BRANO →
● ● ● ● ●

Il governo e la giustizia per lui eran nelle mani dei pochi che comandavano in paese: in costoro vedeva le leggi e il mezzo di eluderle e l'elusione costituiva una onesta fortuna; quindi, completa dedizione o il rancore e l'odio e l'isolata vendetta, meditata, covata e consumata nelle tenebre; o l'esplosione incontenibile in forma collettiva di fuoco e di fiamme, come in luminarie di festa.
La politica di governo, di lontano riflesso, arrivava alle nostre popolazioni quale debole, scialba e falsata luce boreale attraverso le nuvolaglie di caste privilegiate e di correnti d'ambizioni e d'egoismi. Le umili piante rimanevan nane, poco o nulla riscaldate, sferzate dai venti algidi, spogliate da frequenti grandinate devastatrici.
La politica veniva intesa nei soli avvenimenti di guerra fra popoli: segno precursore la chiamata alle armi; attori e storici i soldati che avevan fortuna di raccontare quello che avevan compiuto o visto di compiere. Così tra noi Nicola Cappiello; morto all'età di novantanove anni, descriveva il passaggio della Beresina. Il figlio Giuseppe ben sapeva dell'attentato di Vegeslao Milano e della fuga di Francesco II a Gaeta.
Nicola Larocca di Giuseppe Gerardo, Vincenzo Pisani e Michele Lucca avevano partecipato all'assedio di Venezia ed all'apertura della Breccia di Porta Pia, e zappando narravano tali fatti ai compagni avidi di sapere.
Come ho detto già, la politica in nome e parte dei nostri contadini la facevano a modo loro i signori; i preti e i sapienti, i condottieri, i masnadieri e gli arruffapopoli.
Però i nostri contadini, anche dopo mezzo secolo di scuola, di storia e di morale civile, anche se ingentiliti dalle nuove e svariate forme di civiltà son rimasti con un simpatico fondamento di incredulità, che non è sempre di rozzezza e ostinatezza refrattarie ad ogni benefica opera di persuasione, ma di prudenza e di attesa che non guastano: è d'igienica quarantena.
Li vediamo: non stringono con slancio, alla prima offerta di aiuto, la mano che si protende amica.

● ● ● ● ●

MATERIALE DI PARTENZA →

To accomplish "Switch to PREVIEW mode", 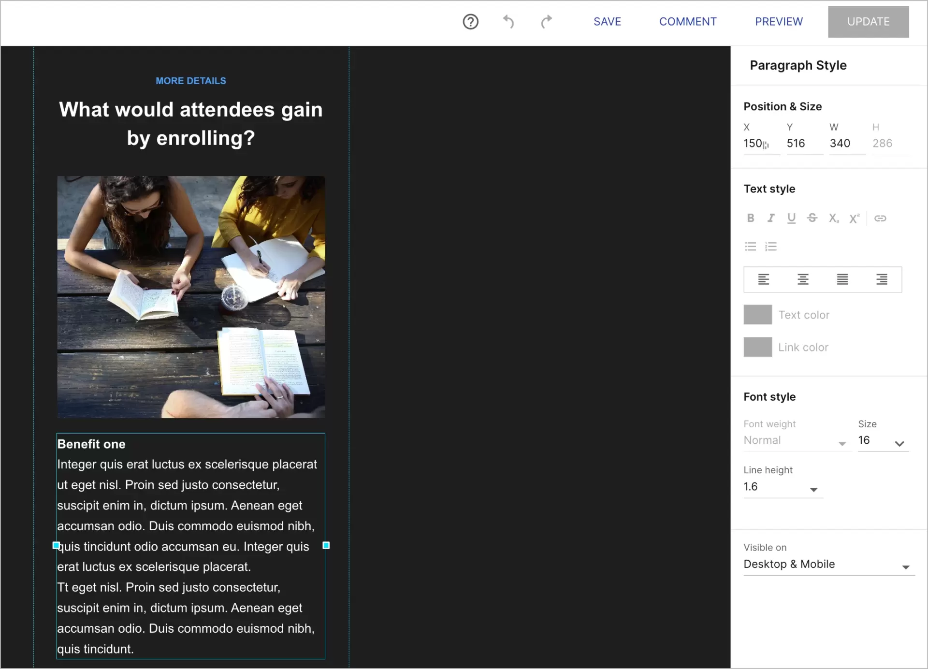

● ● ● ● ●

CONSEGNA →
Per ognuna delle frasi seguenti, di' se è d'accordo con il brano rispondendo sì o no, e riporta tra virgolette le parole del brano che lo dimostrano, senza cambiarle.
(a) Nicola Larocca, Vincenzo Pisani e Michele Lucca raccontavano i fatti che avevano vissuto mentre lavoravano la terra.
(b) Era Giuseppe, il figlio di Nicola Cappiello, a descrivere il passaggio della Beresina.
(c) I contadini accettano subito e con entusiasmo la prima offerta di aiuto.

SOLUZIONE →
(a) Sì: «zappando narravano tali fatti ai compagni avidi di sapere».
(b) No: «Nicola Cappiello; morto all'età di novantanove anni, descriveva il passaggio della Beresina».
(c) No: «non stringono con slancio, alla prima offerta di aiuto, la mano che si protende amica».